En el montaje del besapies de este año, Nuestro Padre Jesús de las Penas aparecía enmarcado en un rico repostero conformado por los faldones de su paso de misterio, bordados en oro a realce sobre terciopelo rojo-burdeos en el taller de Fernández y Enríquez de Brenes. En el centro del mismo, la cruz en caoba y plata resaltaba la iconografía de nuestro venerado titular, que espera humilde ser curcificado mientras recibe el beso amoroso de sus hermanos. Para completar el efímero repostero, el escudo de la Hermandad remataba la parte superior del mismo.
El resto del presbiterio se cubría con cortinas de terciopelo a juego con las colgaduras que revisten todas las pilastras de la nave central de la Capilla. Colgaduras que marcan estos días de cultos señalados que estamos viviendo durante la Cuaresma en nuestra Hermandad.
Sobre este "fondo" destacaba la cera color tiniebla en los blandones dorados cedidos para la ocasión por la Cofradía del Pilar de la Parroquia de San Pedro de Sevilla y, junto a Nuestro Padre Jesús de las Penas, cuatro hachones formados con la parte superior de los ciriales de la Cofradía, que hacían juego con la plata de las peanas sobre las que se situaba la Imagen.

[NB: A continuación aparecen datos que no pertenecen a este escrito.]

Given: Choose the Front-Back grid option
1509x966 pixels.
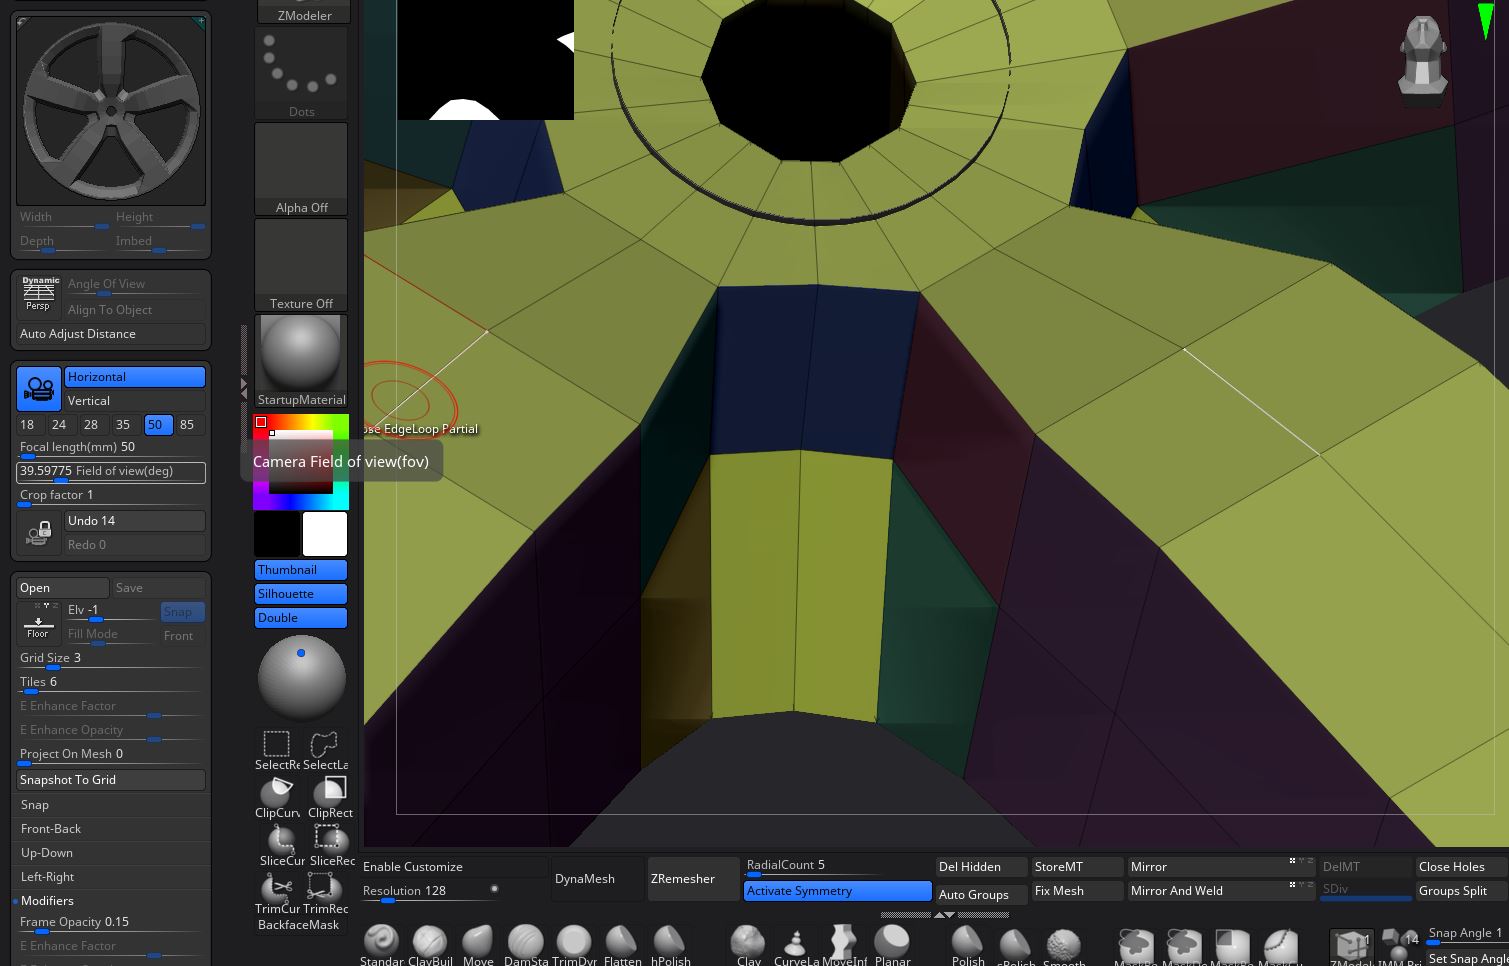Looking at the screenshot, I should (51, 829).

Igualmente destacaba sobre el terciopelo el adorno floral, compuesto principalmente por iris morados, salpicados por rosas rojas en las jarras de plata y combinado con alelies y claveles de color rojo sangre en los centros.

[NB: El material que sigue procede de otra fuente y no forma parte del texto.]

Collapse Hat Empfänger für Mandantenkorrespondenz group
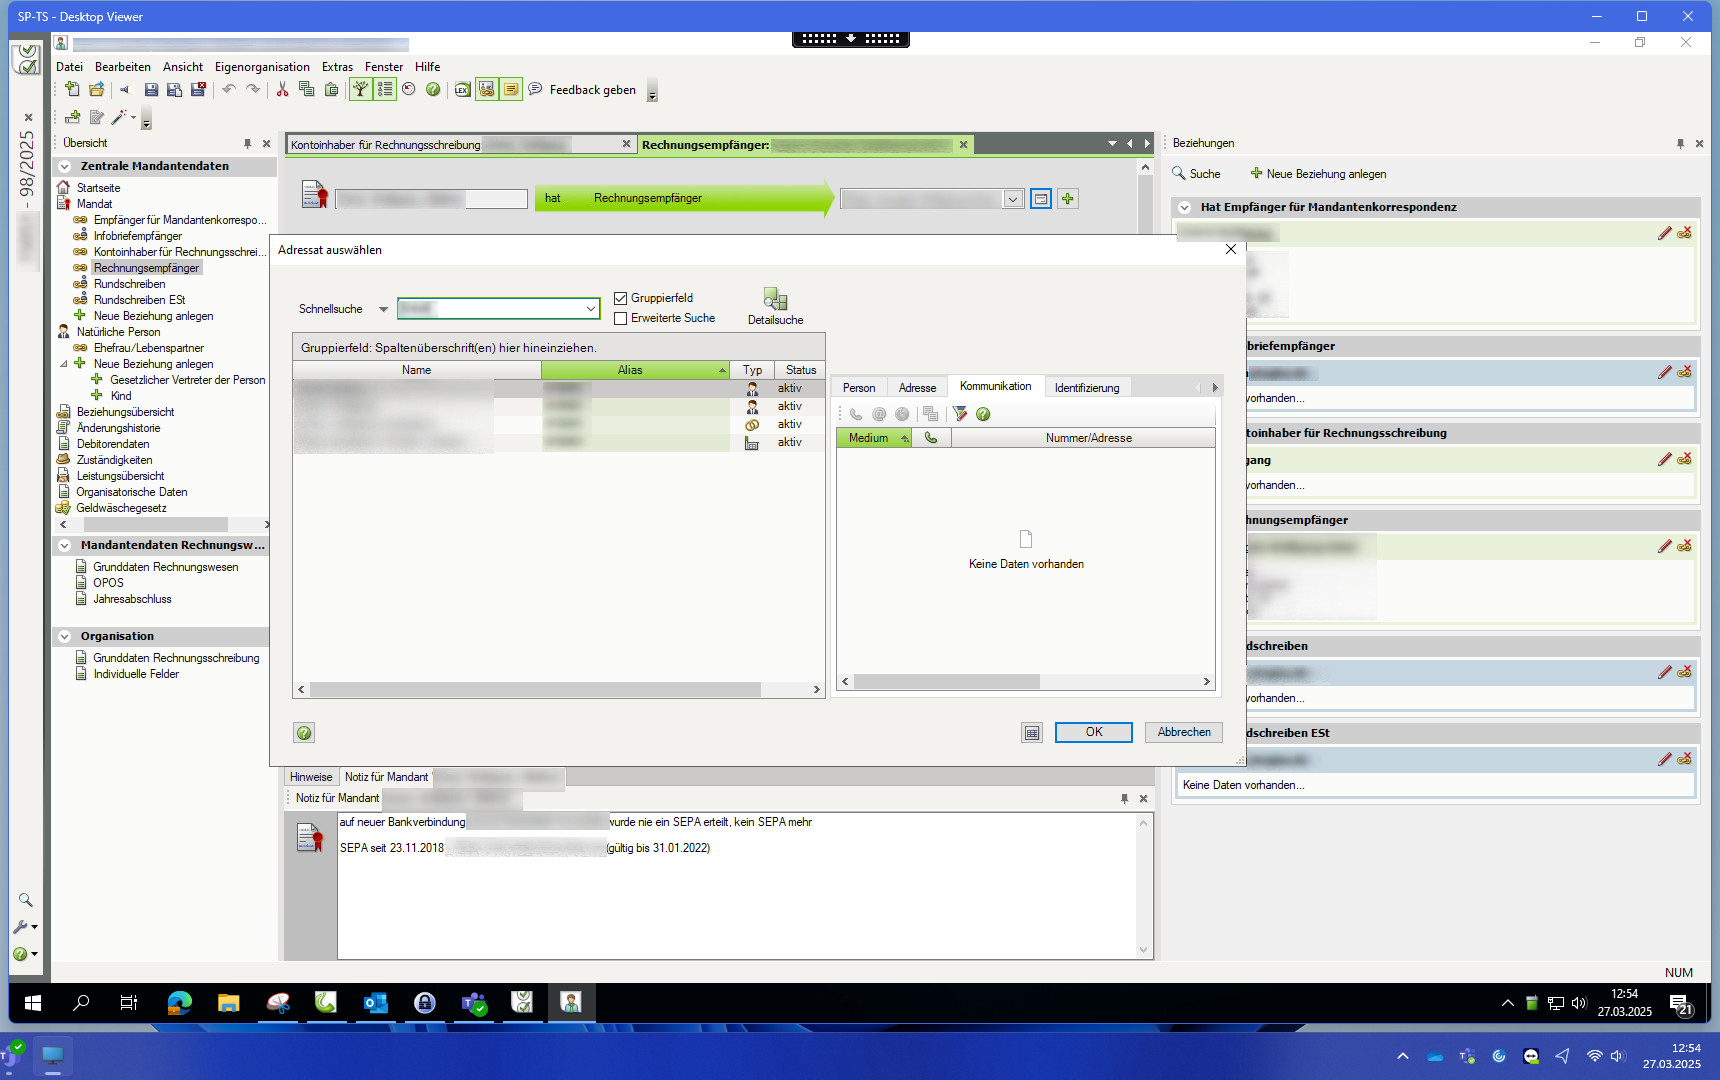The image size is (1720, 1080). (x=1185, y=208)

Para la ocasión, también se extendió una moqueta roja, a juego con la que cubre el presbiterio, en la crujía anterior a éste, llegando hasta la base de las primeras pilastras.

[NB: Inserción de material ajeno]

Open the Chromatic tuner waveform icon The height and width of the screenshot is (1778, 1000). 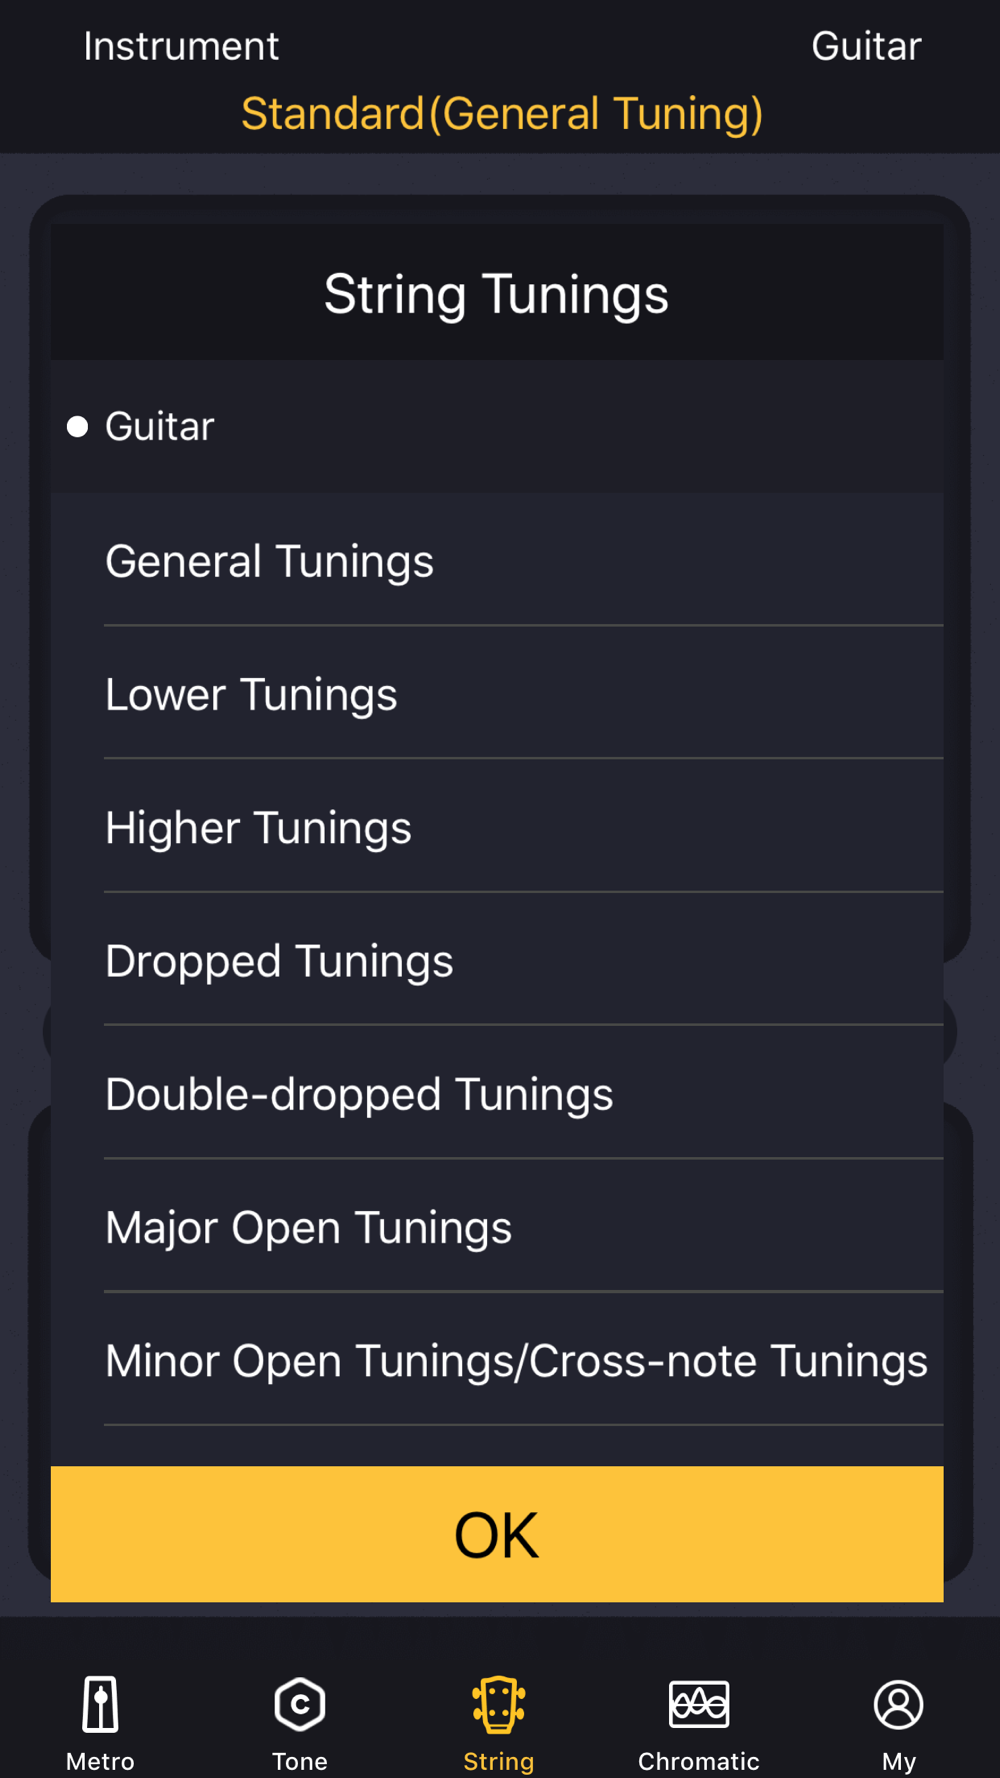tap(699, 1704)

Se ha buscado que todo el montaje creara un ambiente de recogimiento, armonía y solemnidad donde predominara la portentosa imagen de Nuestro Padre Jesús de las Penas.
Cerca de él, sobre el Sagrario, su Madre, María Santísima de la Estrella, aparecía ataviada de hebrea, como es habitual en esta época del año.Porta en sus manos, además del acostumbrado pañuelo, los clavos y la corona de espinas. La aureola, el puñal y el rosario en plata. Como tocado, un sobrio tul perfilado con telas hebreas que junto con el cíngulo han sido traidas para la ocasión desde Tierra Santa, regalos de un querido hermano de la Corporación y estrano de esta Cuaresma.